ИДЕИ И ПРИСТРАСТИЯ
ИМЯ И СЛОВО
“Просто так, для истории...”
Нам никогда не узнать, как
читал свои стихи Пушкин, не услышать голоса
Достоевского… Но уже Льва Толстого – можно.
Знаменитое “Не могу молчать”, продиктованное
писателем на фонограф, неожиданно обретает еще
один смысл: слово перестало быть “великим
немым”. Звучащий человеческий голос отныне
получает равную чуду возможность пережить того,
кому принадлежал. Не прикосновение ли это к
извечной тайне бессмертия души?..
“Ведь не только гортань участвует в образовании
звука, но прежде всего душа. Даже в знакомом
человеческом голосе для меня всегда остается
что-то таинственное”, – говорил известный
звукоархивист и звукореставратор Лев Алексеевич
Шилов в публиковавшейся на страницах “ПС”

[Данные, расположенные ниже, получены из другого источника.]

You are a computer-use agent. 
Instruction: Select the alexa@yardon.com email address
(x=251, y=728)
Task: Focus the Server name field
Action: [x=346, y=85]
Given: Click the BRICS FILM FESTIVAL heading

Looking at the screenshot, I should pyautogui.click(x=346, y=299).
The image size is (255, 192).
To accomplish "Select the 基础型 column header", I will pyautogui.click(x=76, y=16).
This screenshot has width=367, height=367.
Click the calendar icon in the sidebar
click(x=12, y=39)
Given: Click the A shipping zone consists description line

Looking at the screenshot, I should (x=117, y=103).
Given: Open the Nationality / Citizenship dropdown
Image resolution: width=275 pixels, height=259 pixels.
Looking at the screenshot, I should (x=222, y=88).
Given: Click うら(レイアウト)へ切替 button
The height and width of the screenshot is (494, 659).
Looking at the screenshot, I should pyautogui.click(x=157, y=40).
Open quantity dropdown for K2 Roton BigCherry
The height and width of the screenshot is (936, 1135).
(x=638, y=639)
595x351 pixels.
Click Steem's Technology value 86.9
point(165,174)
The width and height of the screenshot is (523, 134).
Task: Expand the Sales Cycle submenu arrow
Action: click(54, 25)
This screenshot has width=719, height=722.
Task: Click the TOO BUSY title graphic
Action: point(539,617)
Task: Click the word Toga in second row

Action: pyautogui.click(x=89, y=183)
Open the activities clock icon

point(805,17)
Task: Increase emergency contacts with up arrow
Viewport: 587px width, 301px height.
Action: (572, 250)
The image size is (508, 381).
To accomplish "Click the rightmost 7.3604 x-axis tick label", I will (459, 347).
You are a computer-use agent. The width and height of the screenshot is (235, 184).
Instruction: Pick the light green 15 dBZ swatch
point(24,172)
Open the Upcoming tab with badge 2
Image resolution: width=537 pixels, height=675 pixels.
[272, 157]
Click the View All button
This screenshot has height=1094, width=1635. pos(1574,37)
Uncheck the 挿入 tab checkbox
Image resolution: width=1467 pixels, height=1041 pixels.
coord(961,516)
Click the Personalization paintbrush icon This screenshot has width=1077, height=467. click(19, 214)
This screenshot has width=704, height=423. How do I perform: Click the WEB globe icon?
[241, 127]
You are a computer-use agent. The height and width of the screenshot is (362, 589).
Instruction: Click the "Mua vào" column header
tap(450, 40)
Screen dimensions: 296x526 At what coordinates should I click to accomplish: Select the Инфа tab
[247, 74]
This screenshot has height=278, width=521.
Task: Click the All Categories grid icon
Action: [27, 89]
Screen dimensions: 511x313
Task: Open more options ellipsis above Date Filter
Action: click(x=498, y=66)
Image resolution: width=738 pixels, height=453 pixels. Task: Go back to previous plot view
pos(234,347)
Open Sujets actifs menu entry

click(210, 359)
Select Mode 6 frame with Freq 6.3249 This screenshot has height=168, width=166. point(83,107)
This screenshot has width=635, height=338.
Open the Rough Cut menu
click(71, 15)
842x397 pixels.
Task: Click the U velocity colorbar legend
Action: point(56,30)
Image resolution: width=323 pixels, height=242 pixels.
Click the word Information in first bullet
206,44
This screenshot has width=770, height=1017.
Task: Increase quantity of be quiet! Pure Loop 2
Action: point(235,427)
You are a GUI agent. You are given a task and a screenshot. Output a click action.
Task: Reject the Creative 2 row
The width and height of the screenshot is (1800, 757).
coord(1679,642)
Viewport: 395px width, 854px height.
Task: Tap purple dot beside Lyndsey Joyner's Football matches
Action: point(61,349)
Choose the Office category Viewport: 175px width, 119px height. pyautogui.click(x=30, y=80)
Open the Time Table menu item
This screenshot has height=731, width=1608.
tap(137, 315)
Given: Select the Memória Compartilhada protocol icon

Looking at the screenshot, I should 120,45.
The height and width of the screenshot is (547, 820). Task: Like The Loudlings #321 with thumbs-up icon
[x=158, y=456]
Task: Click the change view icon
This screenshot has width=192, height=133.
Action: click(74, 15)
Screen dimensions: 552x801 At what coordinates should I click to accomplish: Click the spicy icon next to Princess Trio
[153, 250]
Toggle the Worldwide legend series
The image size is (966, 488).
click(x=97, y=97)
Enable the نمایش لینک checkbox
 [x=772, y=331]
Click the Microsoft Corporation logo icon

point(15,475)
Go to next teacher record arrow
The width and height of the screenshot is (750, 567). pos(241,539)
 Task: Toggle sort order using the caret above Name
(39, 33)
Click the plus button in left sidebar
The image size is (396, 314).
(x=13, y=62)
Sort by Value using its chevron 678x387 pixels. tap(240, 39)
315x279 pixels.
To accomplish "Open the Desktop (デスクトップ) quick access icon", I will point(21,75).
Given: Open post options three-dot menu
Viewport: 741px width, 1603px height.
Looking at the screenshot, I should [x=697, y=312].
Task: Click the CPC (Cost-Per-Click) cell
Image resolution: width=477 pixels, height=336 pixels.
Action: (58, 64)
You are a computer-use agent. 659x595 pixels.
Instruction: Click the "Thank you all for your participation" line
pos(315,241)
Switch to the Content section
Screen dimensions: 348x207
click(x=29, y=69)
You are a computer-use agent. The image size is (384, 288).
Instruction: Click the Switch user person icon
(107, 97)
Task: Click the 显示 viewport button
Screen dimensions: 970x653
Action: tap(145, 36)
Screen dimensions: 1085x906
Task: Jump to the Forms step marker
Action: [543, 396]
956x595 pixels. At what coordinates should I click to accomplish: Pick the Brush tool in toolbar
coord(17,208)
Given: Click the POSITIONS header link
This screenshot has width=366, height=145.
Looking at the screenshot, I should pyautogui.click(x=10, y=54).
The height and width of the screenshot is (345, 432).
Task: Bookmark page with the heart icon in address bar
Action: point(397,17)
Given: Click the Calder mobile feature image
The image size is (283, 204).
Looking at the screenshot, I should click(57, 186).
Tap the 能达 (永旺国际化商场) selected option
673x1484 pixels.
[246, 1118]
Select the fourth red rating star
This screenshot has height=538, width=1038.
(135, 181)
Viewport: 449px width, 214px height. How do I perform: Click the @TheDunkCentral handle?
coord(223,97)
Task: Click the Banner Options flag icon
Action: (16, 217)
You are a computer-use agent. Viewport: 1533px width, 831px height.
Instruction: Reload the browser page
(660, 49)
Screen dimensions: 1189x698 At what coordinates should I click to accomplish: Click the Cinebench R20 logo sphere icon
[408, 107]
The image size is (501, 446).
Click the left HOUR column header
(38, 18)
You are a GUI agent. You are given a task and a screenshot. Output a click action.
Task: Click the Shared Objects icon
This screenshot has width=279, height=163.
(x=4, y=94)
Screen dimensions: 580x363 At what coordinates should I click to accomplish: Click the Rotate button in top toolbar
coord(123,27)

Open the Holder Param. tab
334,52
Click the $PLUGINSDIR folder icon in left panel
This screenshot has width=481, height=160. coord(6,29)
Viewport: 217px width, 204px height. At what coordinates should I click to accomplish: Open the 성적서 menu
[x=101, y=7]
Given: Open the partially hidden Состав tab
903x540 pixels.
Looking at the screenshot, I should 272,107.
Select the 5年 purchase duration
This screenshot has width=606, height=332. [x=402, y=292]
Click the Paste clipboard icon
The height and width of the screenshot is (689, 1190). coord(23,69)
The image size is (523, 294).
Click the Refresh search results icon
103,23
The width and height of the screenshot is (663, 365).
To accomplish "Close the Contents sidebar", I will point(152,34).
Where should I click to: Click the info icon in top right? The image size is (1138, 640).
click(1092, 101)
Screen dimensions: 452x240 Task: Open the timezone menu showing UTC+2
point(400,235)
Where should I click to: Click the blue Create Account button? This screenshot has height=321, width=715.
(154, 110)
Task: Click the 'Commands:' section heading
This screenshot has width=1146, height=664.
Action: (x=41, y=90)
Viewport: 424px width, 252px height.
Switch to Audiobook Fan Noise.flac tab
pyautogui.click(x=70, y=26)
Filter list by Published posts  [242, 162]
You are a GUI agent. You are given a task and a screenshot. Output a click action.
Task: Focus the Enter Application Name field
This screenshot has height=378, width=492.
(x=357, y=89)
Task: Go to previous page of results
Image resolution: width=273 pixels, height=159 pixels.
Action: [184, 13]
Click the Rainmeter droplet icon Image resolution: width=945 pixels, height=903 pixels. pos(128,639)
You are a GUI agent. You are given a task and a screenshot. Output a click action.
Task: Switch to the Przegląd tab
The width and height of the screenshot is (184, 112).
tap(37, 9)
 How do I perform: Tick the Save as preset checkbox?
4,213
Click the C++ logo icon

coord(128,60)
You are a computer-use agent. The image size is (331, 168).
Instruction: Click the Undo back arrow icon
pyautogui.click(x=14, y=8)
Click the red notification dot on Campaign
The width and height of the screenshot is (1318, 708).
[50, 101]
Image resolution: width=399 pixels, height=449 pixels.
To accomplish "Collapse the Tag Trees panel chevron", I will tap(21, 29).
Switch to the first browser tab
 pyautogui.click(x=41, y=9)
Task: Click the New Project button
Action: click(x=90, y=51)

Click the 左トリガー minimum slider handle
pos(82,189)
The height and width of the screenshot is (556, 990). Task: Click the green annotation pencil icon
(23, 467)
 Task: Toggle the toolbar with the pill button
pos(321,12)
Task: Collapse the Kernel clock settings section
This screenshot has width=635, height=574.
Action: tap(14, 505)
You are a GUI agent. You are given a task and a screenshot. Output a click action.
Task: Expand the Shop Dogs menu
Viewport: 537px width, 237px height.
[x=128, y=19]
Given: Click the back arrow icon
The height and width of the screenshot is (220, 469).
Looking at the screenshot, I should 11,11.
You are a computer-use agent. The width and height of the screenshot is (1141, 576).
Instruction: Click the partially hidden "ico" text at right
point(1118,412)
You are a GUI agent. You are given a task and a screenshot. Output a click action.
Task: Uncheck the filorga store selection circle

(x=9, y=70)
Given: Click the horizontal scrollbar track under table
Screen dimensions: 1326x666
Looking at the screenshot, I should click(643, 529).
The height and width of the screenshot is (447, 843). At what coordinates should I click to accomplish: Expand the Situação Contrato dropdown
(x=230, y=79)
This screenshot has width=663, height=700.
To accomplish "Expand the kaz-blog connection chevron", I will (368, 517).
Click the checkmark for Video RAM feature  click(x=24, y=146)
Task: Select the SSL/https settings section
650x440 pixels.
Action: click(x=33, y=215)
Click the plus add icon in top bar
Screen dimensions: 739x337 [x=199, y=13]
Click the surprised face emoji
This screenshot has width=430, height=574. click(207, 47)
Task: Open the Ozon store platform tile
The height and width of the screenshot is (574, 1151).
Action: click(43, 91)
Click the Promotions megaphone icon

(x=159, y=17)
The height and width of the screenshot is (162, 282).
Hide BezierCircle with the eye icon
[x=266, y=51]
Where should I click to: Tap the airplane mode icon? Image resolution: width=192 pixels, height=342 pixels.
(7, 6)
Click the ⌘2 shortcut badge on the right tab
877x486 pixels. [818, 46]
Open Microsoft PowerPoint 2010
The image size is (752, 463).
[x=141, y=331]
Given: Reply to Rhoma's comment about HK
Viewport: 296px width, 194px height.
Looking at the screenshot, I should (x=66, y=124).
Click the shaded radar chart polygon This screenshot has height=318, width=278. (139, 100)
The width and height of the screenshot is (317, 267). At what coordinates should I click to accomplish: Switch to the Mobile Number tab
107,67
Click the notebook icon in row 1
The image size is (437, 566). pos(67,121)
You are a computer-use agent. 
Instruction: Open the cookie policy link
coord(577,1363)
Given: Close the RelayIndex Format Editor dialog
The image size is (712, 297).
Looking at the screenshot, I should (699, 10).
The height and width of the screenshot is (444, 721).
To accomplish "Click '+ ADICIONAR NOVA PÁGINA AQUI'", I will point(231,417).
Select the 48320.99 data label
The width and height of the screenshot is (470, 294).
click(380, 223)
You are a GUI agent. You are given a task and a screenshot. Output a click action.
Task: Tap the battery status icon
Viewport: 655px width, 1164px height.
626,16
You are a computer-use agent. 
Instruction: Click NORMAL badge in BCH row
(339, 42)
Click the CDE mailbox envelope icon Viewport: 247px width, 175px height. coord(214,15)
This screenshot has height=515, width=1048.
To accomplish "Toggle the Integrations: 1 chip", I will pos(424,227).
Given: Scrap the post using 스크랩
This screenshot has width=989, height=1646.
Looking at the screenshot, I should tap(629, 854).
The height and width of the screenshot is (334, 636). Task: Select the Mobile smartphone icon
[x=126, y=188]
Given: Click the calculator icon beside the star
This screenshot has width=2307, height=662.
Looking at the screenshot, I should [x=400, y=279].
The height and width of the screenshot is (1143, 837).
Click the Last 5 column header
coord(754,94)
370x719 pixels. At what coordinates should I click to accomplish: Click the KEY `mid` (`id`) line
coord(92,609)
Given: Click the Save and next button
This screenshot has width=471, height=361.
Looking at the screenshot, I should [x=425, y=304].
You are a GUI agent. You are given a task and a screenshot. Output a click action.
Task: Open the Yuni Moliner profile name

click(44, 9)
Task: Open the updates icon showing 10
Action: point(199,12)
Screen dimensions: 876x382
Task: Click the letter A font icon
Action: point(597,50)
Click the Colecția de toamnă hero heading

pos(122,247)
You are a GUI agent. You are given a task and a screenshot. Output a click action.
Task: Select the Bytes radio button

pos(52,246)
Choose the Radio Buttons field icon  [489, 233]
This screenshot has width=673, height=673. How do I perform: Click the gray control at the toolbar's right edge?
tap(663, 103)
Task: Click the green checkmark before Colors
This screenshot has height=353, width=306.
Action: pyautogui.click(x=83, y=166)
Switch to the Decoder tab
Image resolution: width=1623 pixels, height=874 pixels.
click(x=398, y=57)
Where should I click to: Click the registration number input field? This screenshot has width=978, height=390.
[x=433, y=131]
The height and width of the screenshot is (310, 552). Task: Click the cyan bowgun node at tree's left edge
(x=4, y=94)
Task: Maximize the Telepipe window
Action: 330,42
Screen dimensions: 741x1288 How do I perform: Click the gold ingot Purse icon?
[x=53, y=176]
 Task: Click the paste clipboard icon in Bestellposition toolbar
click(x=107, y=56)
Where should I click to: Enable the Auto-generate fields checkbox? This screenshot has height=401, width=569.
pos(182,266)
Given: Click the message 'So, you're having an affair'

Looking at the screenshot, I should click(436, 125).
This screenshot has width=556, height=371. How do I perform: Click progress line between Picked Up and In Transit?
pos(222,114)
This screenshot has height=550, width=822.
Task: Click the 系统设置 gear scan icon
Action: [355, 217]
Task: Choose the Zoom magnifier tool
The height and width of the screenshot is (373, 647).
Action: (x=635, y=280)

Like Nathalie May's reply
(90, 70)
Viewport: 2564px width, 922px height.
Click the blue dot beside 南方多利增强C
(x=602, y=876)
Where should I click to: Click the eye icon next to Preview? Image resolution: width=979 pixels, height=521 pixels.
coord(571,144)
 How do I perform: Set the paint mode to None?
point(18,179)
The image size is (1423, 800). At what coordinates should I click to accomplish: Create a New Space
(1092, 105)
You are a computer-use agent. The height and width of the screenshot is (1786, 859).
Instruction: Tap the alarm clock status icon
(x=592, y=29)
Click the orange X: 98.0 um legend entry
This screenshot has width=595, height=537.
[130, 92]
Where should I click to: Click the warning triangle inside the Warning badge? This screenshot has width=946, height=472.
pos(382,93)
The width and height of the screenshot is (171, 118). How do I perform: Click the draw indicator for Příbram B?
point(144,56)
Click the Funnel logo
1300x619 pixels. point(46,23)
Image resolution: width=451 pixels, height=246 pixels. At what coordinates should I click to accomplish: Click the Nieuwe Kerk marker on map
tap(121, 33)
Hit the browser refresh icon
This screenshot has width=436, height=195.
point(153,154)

беседе с Дмитрием Шеваровым.
“…Я понял, что не будет мне покоя, пока я не
узнаю, сколько же было записей Толстого, пока не
зазвучит голос Блока, пока не соберу все старые
литературные пластинки или по крайней мере не
выясню, сколько же их было и какие граммофонные
фирмы их выпускали. Пока не узнаю:
– действительно ли существовали записи голосов
Чехова, Северянина, Набокова, Булгакова – или это
только слухи?
– почему не было записано чтение Александра
Грина?
– неужели же никогда не записывали Михаила
Зощенко?
– где пластинка Марины Цветаевой?
– существовала ли пластинка “Исповедь” Льва
Толстого?..
И еще множество вопросов вставало передо мной, и
казалось, что еще чуть-чуть, и я смогу получить
ответы хотя бы на некоторые из них.
Что-то я в конце концов узнал, что-то нет. Услышал
я и то, что, казалось, никакой надежды услышать не
было…”
А это уже из недавно вышедшей в московском
издательстве “Альдаон РУСАКИ” книги Льва
Шилова “Голоса, зазвучавшие вновь”. Книги, в
любую главу которой – как в распахнутую дверь –
можно войти наугад, свободно перемещаясь во
времени и пространстве. Можно возвращаться,
останавливаться или забегать вперед, не опасаясь
заблудиться в водовороте событий, сюжетов с
непредсказуемыми продолжениями и удивительных
встреч. Автор рядом – и оттого не важны ни
хронологическая последовательность, ни
очередность страниц и глав.
Так, окунувшись в атмосферу знаменитых вечеров в
Политехническом, знакомых многим из нас лишь по
хуциевской “Заставе Ильича”, вдруг ощутишь и
дыхание “той единственной Гражданской” –
перелистнув страницы, попадаешь в голодный
Петроград, где в Институте живого слова читает на
фонограф свои стихи Александр Блок, чьи дни уже
сочтены. Читают – будто и вправду в бессмертие –
и те, от кого после не останется даже могил:
Гумилев, Клюев, Пильняк, Мандельштам…
А потом прямо из подвальчика студии звукозаписи,
где идет реставрация фоноваликов с голосом
Толстого, можно перенестись в усадьбу Ясной
Поляны далеких дней, когда “слова, сказанные
слабым старческим голосом в раструб неуклюжего
аппарата, едва зацепившиеся за самый краешек
хрупкого воскового валика, гремели над
Российской империей”.
Вместе с автором и его верным
спутником-магнитофоном окажемся и в тарусском
домике Паустовского, у Чуковского в Переделкине,
в московских компаниях, где поет свои первые
песни Окуджава, и в “будке” Ахматовой в
Комарове.
Всех действующих лиц не перечесть (на страницах
книги множество редких фотопортретов), но нельзя
не сказать о притягательно прекрасных женщинах,
которые встретятся нам в этом путешествии по
“островам звучащего слова”. Елена Сергеевна
Булгакова и Лиля Юрьевна Брик. Новелла Матвеева,
Ольга Берггольц и Мария Петровых. Блоковская
“Кармен” – певица Любовь Дельмас и “Ты такая
простая, как все...” – Августа Миклашевская, к
которой обращены “Первый раз я запел про
любовь…” и другие нежные поэтические строки
Сергея Есенина.
И конечно же Анна Ахматова и Белла Ахмадулина.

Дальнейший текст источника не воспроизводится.